*What the task asks:* Your task is to copy each line of the listing that contains the word "agent".

*The data:*
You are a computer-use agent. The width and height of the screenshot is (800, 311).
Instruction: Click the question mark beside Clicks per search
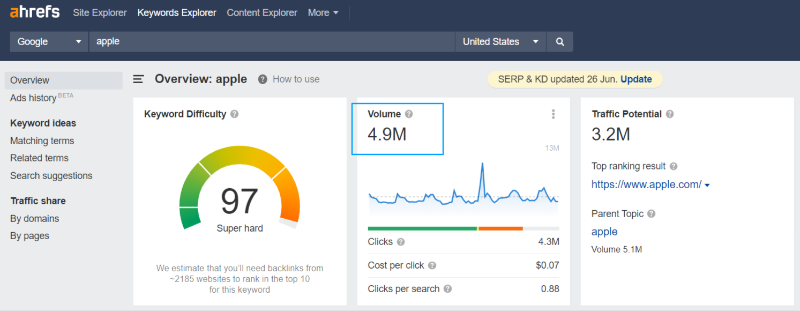[449, 289]
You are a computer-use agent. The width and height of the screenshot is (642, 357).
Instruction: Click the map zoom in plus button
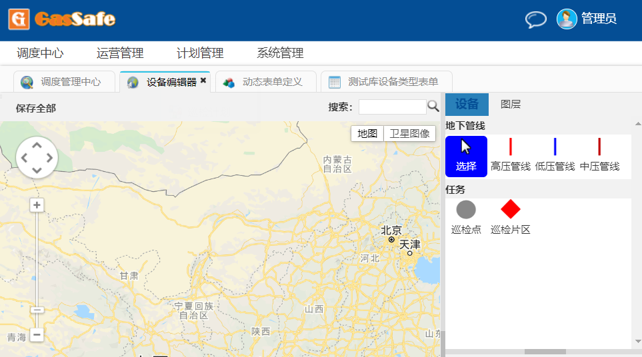click(37, 205)
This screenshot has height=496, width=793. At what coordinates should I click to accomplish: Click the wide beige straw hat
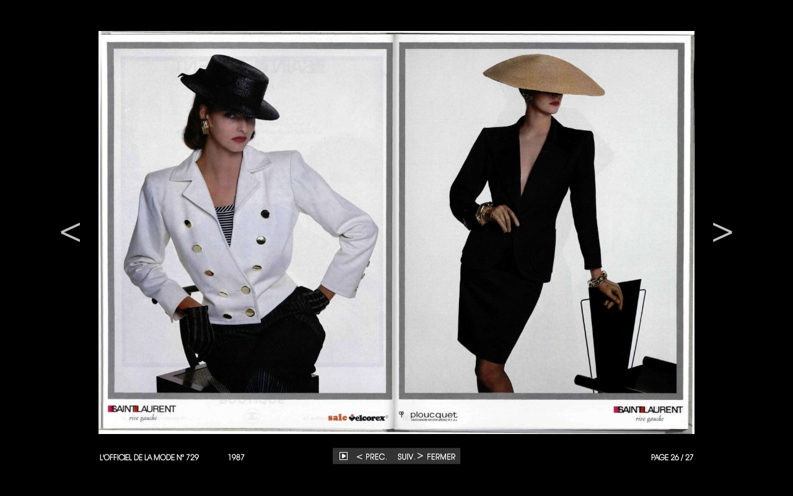point(543,74)
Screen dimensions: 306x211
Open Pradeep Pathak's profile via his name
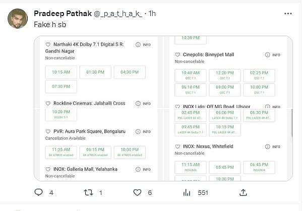pyautogui.click(x=63, y=14)
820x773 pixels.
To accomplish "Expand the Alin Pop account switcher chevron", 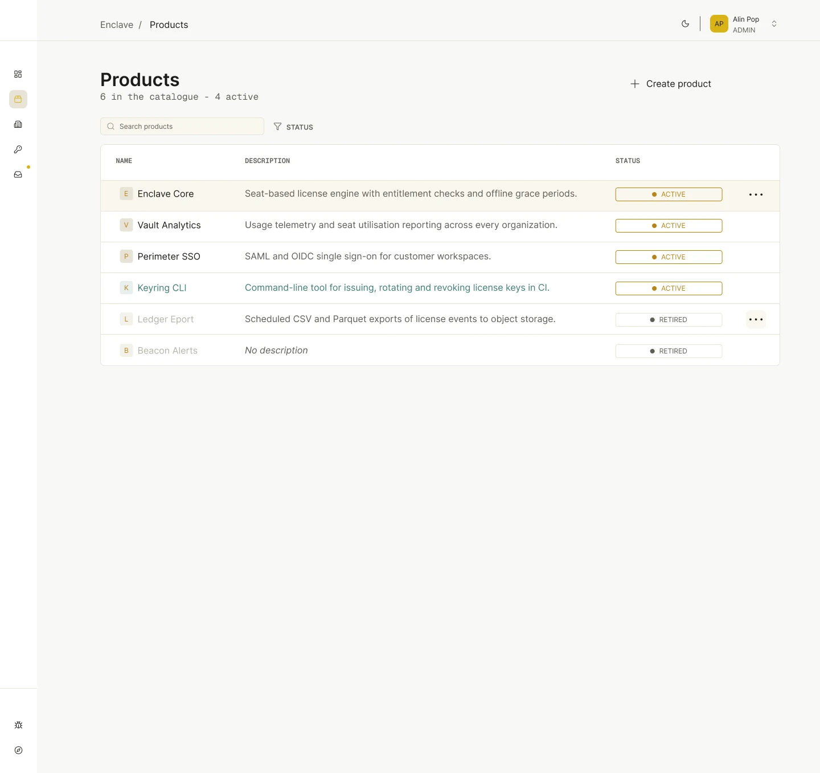I will [x=774, y=24].
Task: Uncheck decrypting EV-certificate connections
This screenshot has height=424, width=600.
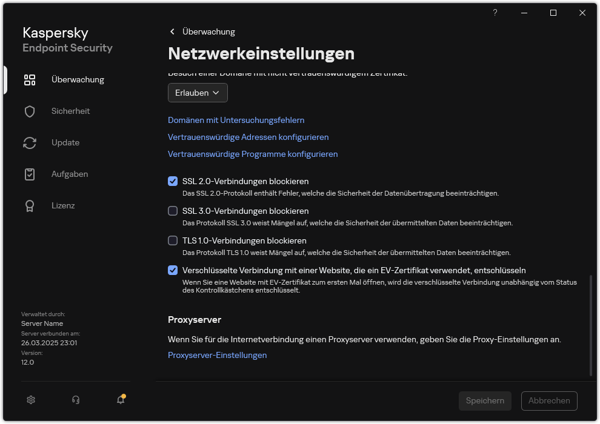Action: point(173,270)
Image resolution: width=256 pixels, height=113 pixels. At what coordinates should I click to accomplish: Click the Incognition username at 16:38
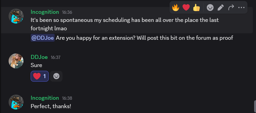point(45,98)
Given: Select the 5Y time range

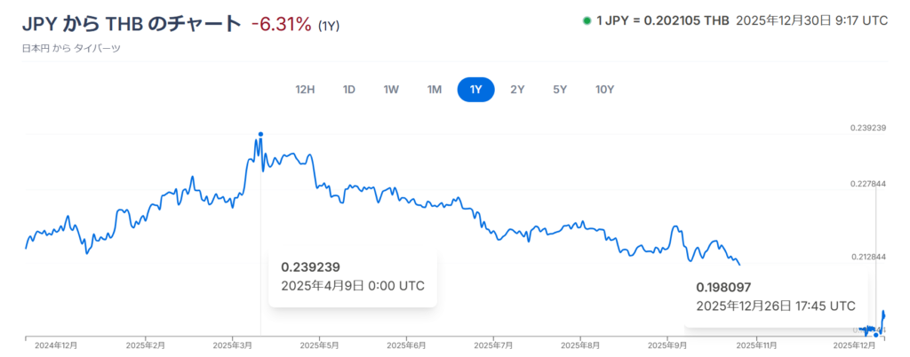Looking at the screenshot, I should (x=560, y=90).
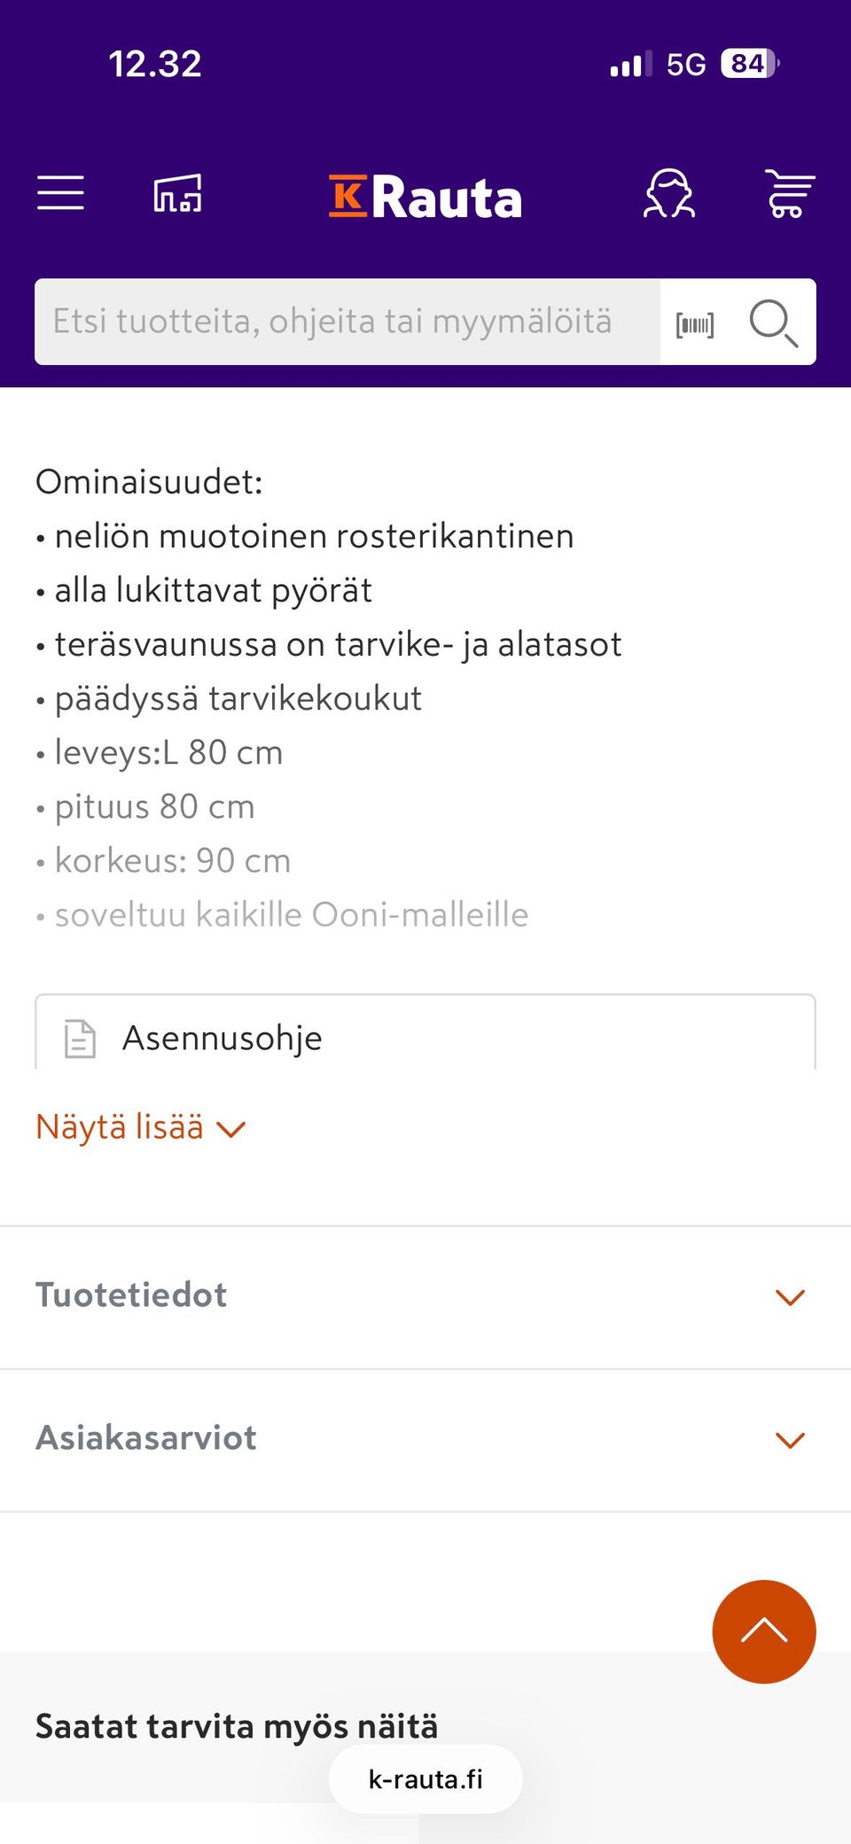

*Answer box:*
You are a computer-use agent. The width and height of the screenshot is (800, 311).
You are a computer-use agent. The width and height of the screenshot is (642, 357).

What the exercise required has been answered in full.